Required work.
Print all entries word for word.

Supplied data.
#####

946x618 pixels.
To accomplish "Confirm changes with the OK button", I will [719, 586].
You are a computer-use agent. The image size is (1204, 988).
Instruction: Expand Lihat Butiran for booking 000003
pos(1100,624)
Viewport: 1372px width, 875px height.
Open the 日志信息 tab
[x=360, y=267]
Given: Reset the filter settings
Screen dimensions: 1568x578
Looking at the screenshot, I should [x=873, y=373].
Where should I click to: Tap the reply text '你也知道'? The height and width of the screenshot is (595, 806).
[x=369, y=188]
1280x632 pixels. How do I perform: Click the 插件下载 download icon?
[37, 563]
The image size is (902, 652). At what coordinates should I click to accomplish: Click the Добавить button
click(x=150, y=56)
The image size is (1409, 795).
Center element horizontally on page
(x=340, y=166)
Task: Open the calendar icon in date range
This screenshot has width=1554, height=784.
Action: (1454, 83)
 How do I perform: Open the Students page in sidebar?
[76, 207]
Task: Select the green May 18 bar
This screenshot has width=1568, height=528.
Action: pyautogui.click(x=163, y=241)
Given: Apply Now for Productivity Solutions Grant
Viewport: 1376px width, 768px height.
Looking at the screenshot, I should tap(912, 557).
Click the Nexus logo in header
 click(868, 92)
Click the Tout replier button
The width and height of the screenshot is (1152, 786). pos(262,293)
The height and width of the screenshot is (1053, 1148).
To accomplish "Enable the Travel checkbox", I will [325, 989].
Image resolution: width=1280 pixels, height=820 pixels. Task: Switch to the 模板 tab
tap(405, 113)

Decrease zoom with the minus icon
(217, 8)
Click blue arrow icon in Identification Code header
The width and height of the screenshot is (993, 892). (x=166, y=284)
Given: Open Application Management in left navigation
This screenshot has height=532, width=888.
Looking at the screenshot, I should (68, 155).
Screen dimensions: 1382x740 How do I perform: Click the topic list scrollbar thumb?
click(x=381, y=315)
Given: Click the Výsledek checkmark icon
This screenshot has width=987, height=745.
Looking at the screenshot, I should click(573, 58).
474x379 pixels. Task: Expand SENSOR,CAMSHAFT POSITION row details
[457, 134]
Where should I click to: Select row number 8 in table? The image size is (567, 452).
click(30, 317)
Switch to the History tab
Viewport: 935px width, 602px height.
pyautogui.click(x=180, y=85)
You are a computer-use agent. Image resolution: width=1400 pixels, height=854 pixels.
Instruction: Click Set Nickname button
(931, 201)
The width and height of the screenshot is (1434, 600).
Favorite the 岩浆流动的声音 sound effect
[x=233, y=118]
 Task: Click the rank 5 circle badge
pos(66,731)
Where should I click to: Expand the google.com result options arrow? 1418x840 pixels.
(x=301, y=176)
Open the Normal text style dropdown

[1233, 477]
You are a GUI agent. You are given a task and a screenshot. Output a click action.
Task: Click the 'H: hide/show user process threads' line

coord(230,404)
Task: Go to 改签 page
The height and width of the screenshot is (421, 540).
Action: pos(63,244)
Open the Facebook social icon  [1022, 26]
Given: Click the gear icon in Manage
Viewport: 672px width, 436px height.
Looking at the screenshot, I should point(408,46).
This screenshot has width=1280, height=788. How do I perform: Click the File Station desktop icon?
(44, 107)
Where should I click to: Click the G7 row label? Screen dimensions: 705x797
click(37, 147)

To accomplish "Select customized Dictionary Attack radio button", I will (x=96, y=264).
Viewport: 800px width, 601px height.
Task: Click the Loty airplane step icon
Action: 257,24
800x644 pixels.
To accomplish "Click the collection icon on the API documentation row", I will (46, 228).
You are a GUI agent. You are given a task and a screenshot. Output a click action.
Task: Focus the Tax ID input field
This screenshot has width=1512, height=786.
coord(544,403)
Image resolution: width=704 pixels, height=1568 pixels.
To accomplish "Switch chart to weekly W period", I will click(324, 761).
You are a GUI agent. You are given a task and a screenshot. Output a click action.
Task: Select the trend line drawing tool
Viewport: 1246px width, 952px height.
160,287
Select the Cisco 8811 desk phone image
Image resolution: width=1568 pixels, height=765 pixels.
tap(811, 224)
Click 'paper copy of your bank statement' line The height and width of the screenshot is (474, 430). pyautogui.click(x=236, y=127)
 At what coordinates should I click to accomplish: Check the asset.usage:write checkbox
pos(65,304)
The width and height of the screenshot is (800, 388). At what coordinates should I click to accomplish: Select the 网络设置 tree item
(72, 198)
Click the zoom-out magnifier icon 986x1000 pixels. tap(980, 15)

#####

Expected answer.
946x618 pixels.
To accomplish "Confirm changes with the OK button", I will [719, 586].
You are a computer-use agent. The image size is (1204, 988).
Instruction: Expand Lihat Butiran for booking 000003
pos(1100,624)
Viewport: 1372px width, 875px height.
Open the 日志信息 tab
[x=360, y=267]
Given: Reset the filter settings
Screen dimensions: 1568x578
Looking at the screenshot, I should [x=873, y=373].
Where should I click to: Tap the reply text '你也知道'? The height and width of the screenshot is (595, 806).
[x=369, y=188]
1280x632 pixels. How do I perform: Click the 插件下载 download icon?
[37, 563]
The image size is (902, 652). At what coordinates should I click to accomplish: Click the Добавить button
click(x=150, y=56)
The image size is (1409, 795).
Center element horizontally on page
(x=340, y=166)
Task: Open the calendar icon in date range
This screenshot has width=1554, height=784.
Action: (1454, 83)
 How do I perform: Open the Students page in sidebar?
[76, 207]
Task: Select the green May 18 bar
This screenshot has width=1568, height=528.
Action: pyautogui.click(x=163, y=241)
Given: Apply Now for Productivity Solutions Grant
Viewport: 1376px width, 768px height.
Looking at the screenshot, I should tap(912, 557).
Click the Nexus logo in header
 click(868, 92)
Click the Tout replier button
The width and height of the screenshot is (1152, 786). pos(262,293)
The height and width of the screenshot is (1053, 1148).
To accomplish "Enable the Travel checkbox", I will [325, 989].
Image resolution: width=1280 pixels, height=820 pixels. Task: Switch to the 模板 tab
tap(405, 113)

Decrease zoom with the minus icon
(217, 8)
Click blue arrow icon in Identification Code header
The width and height of the screenshot is (993, 892). (x=166, y=284)
Given: Open Application Management in left navigation
This screenshot has height=532, width=888.
Looking at the screenshot, I should (68, 155).
Screen dimensions: 1382x740 How do I perform: Click the topic list scrollbar thumb?
click(x=381, y=315)
Given: Click the Výsledek checkmark icon
This screenshot has width=987, height=745.
Looking at the screenshot, I should click(573, 58).
474x379 pixels. Task: Expand SENSOR,CAMSHAFT POSITION row details
[457, 134]
Where should I click to: Select row number 8 in table? The image size is (567, 452).
click(30, 317)
Switch to the History tab
Viewport: 935px width, 602px height.
pyautogui.click(x=180, y=85)
You are a computer-use agent. Image resolution: width=1400 pixels, height=854 pixels.
Instruction: Click Set Nickname button
(931, 201)
The width and height of the screenshot is (1434, 600).
Favorite the 岩浆流动的声音 sound effect
[x=233, y=118]
 Task: Click the rank 5 circle badge
pos(66,731)
Where should I click to: Expand the google.com result options arrow? 1418x840 pixels.
(x=301, y=176)
Open the Normal text style dropdown

[1233, 477]
You are a GUI agent. You are given a task and a screenshot. Output a click action.
Task: Click the 'H: hide/show user process threads' line

coord(230,404)
Task: Go to 改签 page
The height and width of the screenshot is (421, 540).
Action: pos(63,244)
Open the Facebook social icon  [1022, 26]
Given: Click the gear icon in Manage
Viewport: 672px width, 436px height.
Looking at the screenshot, I should point(408,46).
This screenshot has width=1280, height=788. How do I perform: Click the File Station desktop icon?
(44, 107)
Where should I click to: Click the G7 row label? Screen dimensions: 705x797
click(37, 147)

To accomplish "Select customized Dictionary Attack radio button", I will (x=96, y=264).
Viewport: 800px width, 601px height.
Task: Click the Loty airplane step icon
Action: 257,24
800x644 pixels.
To accomplish "Click the collection icon on the API documentation row", I will (46, 228).
You are a GUI agent. You are given a task and a screenshot. Output a click action.
Task: Focus the Tax ID input field
This screenshot has width=1512, height=786.
coord(544,403)
Image resolution: width=704 pixels, height=1568 pixels.
To accomplish "Switch chart to weekly W period", I will click(324, 761).
You are a GUI agent. You are given a task and a screenshot. Output a click action.
Task: Select the trend line drawing tool
Viewport: 1246px width, 952px height.
160,287
Select the Cisco 8811 desk phone image
Image resolution: width=1568 pixels, height=765 pixels.
tap(811, 224)
Click 'paper copy of your bank statement' line The height and width of the screenshot is (474, 430). pyautogui.click(x=236, y=127)
 At what coordinates should I click to accomplish: Check the asset.usage:write checkbox
pos(65,304)
The width and height of the screenshot is (800, 388). At what coordinates should I click to accomplish: Select the 网络设置 tree item
(72, 198)
Click the zoom-out magnifier icon 986x1000 pixels. tap(980, 15)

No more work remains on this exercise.